Avec le temps ces contractions « inutiles » d’un point de vue fonctionnel retentissent de manière néfaste sur les articulations, les muscles et les dents.

Les troubles de l’articulé dentaire peuvent dans certains cas entraîner des contraintes au niveau des articulations temporo-mandibulaire et mettre en place des schémas réflexes de positionnement mandibulaire avec sollicitations articulaires et musculaires devenant à terme pathologiques. Un exemple qui pourrait se rapprocher de ce phénomène est celui d’une chaise bancale dont la structure est fragilisée si elle est soumise à des contraintes répétées.

Evolution

L’évolution à long terme des DTM est aléatoire. Les symptômes peuvent être stabilisés et régresser avec un traitement adapté ; l’idéal étant également d’en maîtriser les causes ce qui n’est pas toujours possible.

Traitements

Les traitement médicamenteux

les traitements médicamenteux sont pour la plupart symptomatiques, ils ne traitent pas la cause. Il s’agit d’antalgiques, d’anti-inflammatoires et de myorelaxants.

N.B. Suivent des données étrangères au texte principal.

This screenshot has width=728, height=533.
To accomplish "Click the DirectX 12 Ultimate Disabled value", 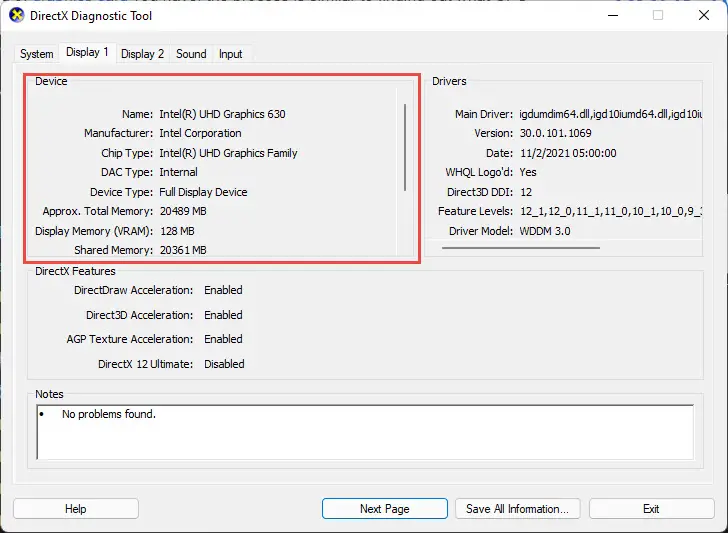I will point(224,364).
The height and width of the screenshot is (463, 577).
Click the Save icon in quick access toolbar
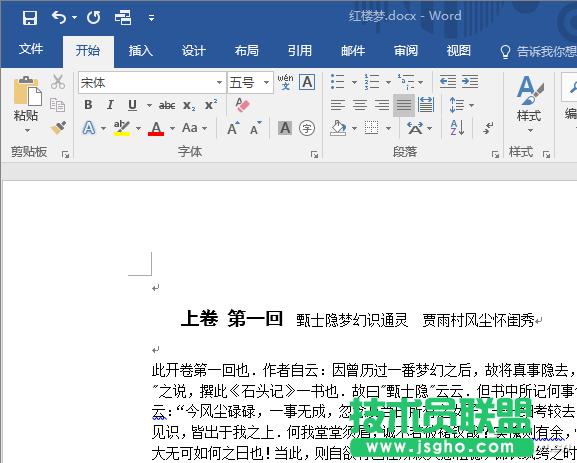coord(30,17)

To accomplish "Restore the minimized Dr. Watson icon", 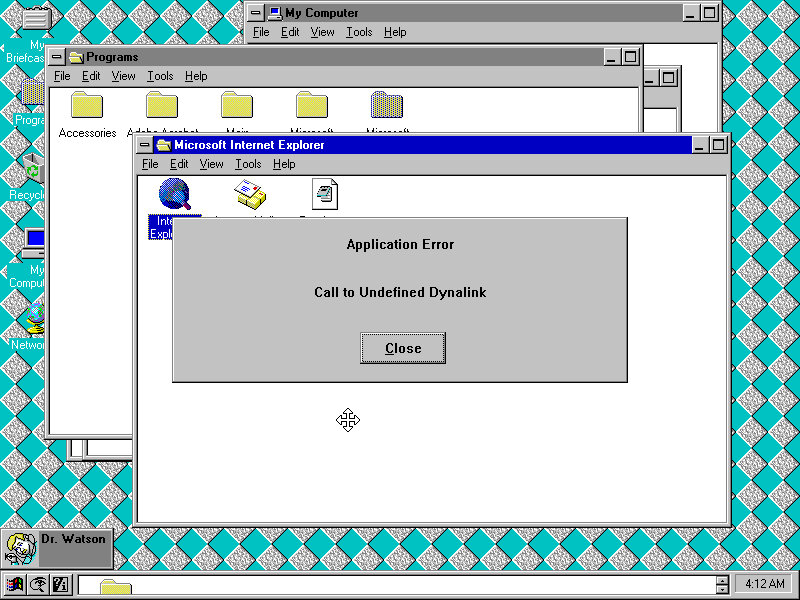I will [20, 548].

La kinésithérapie/rééducation

La kinésithérapie diminue les douleurs musculaires par le biais de massages. La rééducation permet de reconditionner le patient.
– Relaxer les muscles masticateurs
– Observer et réduire les parafonctions
– Éviter des mouvements mandibulaires excessifs
– Maintenir une alimentation molle et mastiquer avec précaution lors des épisodes douloureux
– Mastication alternée
– Améliorer sa posture et son sommeil

La toxine botulique

Ce traitement est très efficace lorsque le bruxisme est à l’origine des DTM. Le traitement repose sur la paralysie partielle des muscles masticateurs par la toxine botulique. Cette toxine est injectée par voie transcutanée au niveau de muscles masticateurs.

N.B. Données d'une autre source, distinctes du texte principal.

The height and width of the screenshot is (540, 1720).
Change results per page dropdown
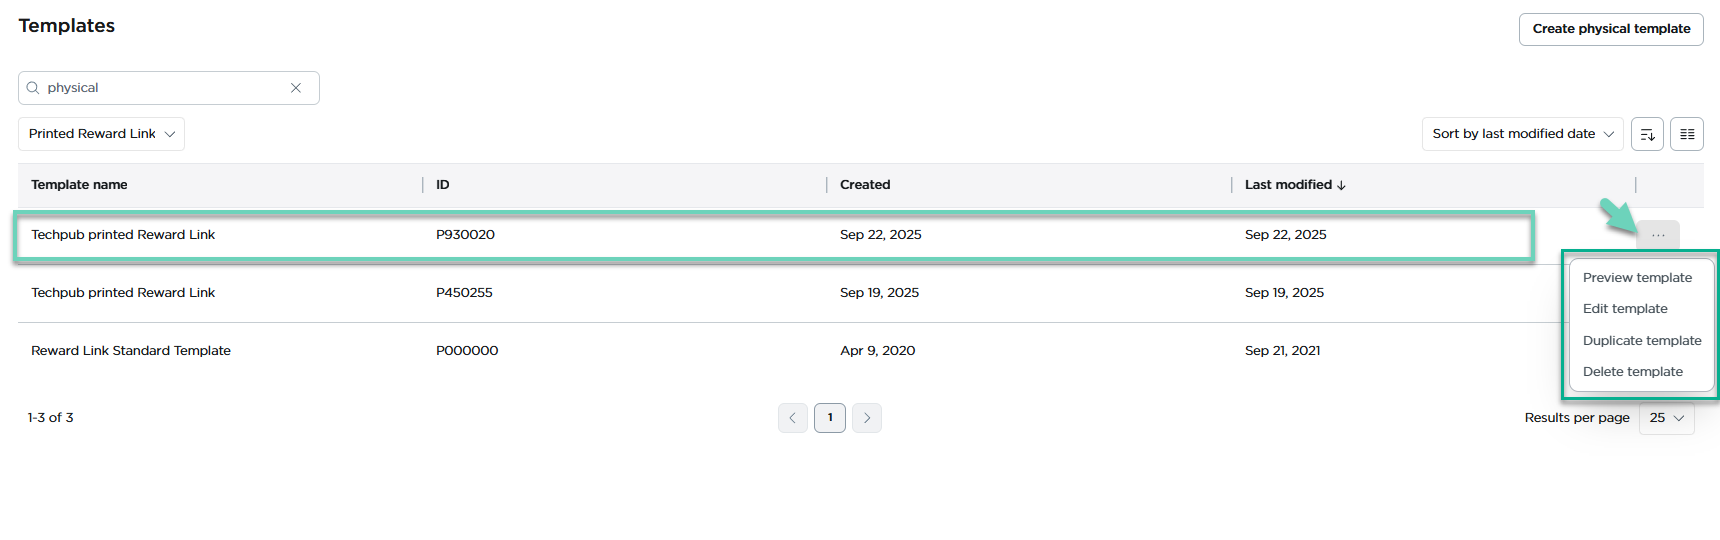tap(1667, 418)
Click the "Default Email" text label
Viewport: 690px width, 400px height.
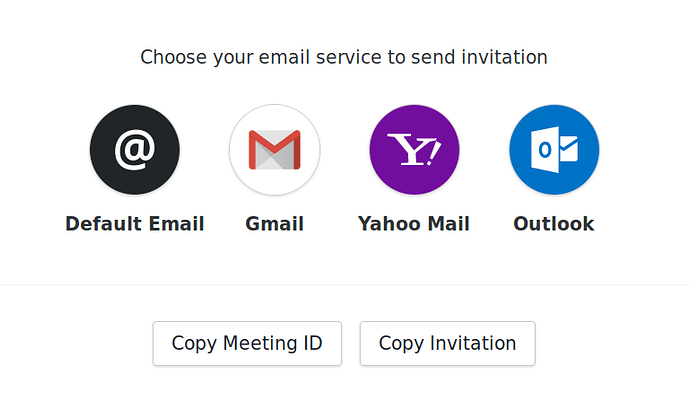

Le plus souvent les muscles injectés sont : les temporaux et les masseters. Ces injections en fonction de la dose administrée permettent de diminuer nettement la force de ces muscles. Cela ne supprime pas les contractions musculaires mais en diminue notablement l’intensité ce qui diminue les conséquences du bruxisme

Les gouttières et les ré-équilibrations occlusales

Il existe plusieurs types de gouttière pouvant être utiles dans les DTM, cependant il n’est pas recommandé de les utiliser sur le long terme. Le recours à un dentiste afin de corriger un trouble de l’articulé dentaire peut être judicieux dans certains cas.

La chirurgie

Le recours à la chirurgie dans les DTM est exceptionnel. Il ne se conçoit que dans des cas très particuliers et notamment s’il existe des anomalies gênantes et importantes des rapports osseux entre les mâchoires.